EXERCISE INSTRUCTIONS: Please revise every row below, changing each "screenshot" to "screen image" and leaving all other text as it is. Leave the pictures out of your answer.

(Saved entries)
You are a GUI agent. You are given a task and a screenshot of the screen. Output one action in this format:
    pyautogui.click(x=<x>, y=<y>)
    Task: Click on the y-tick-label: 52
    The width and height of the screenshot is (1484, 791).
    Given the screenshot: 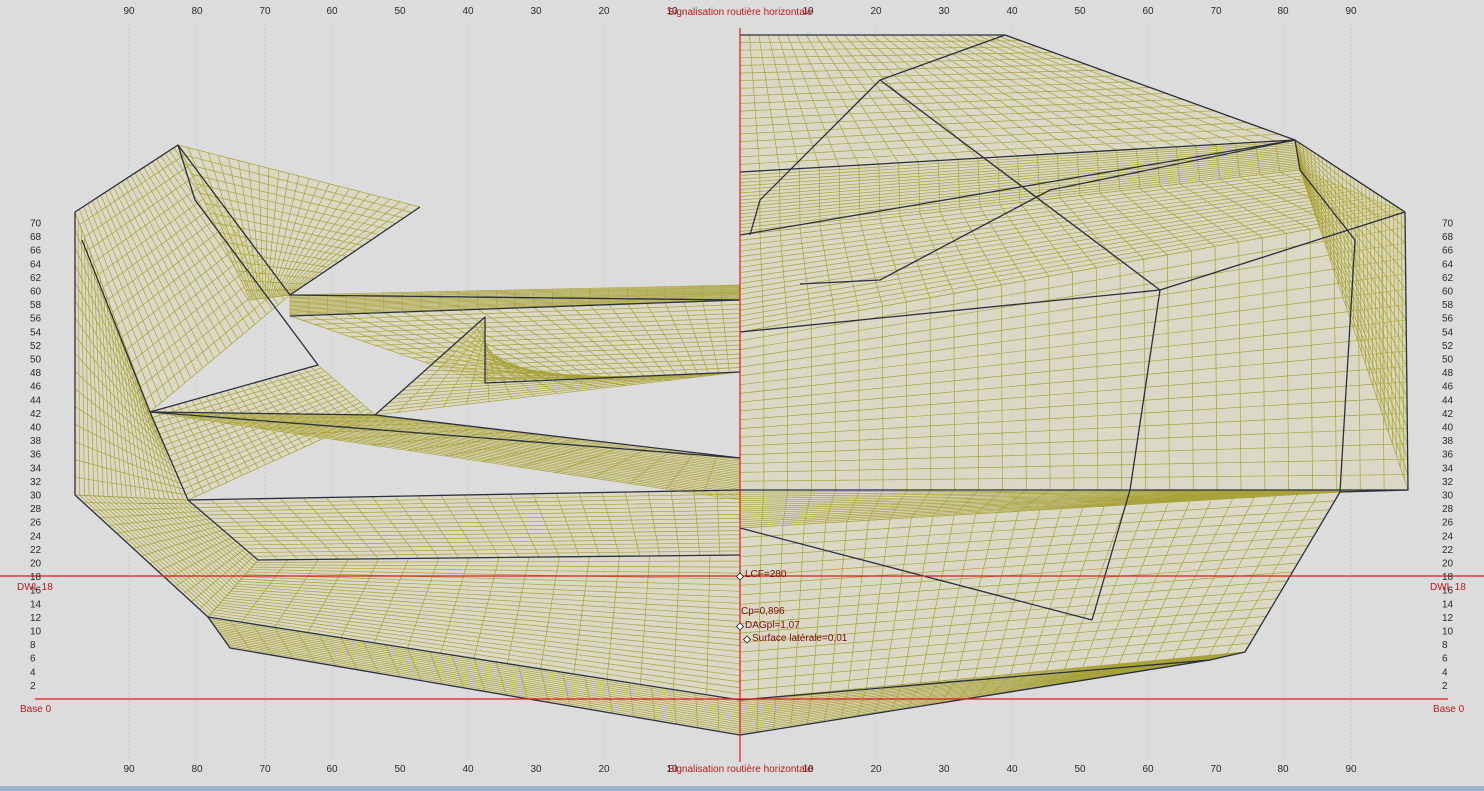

RESULT:
You are a GUI agent. You are given a task and a screen image of the screen. Output one action in this format:
    pyautogui.click(x=<x>, y=<y>)
    Task: Click on the y-tick-label: 52
    The width and height of the screen image is (1484, 791).
    Given the screen image: 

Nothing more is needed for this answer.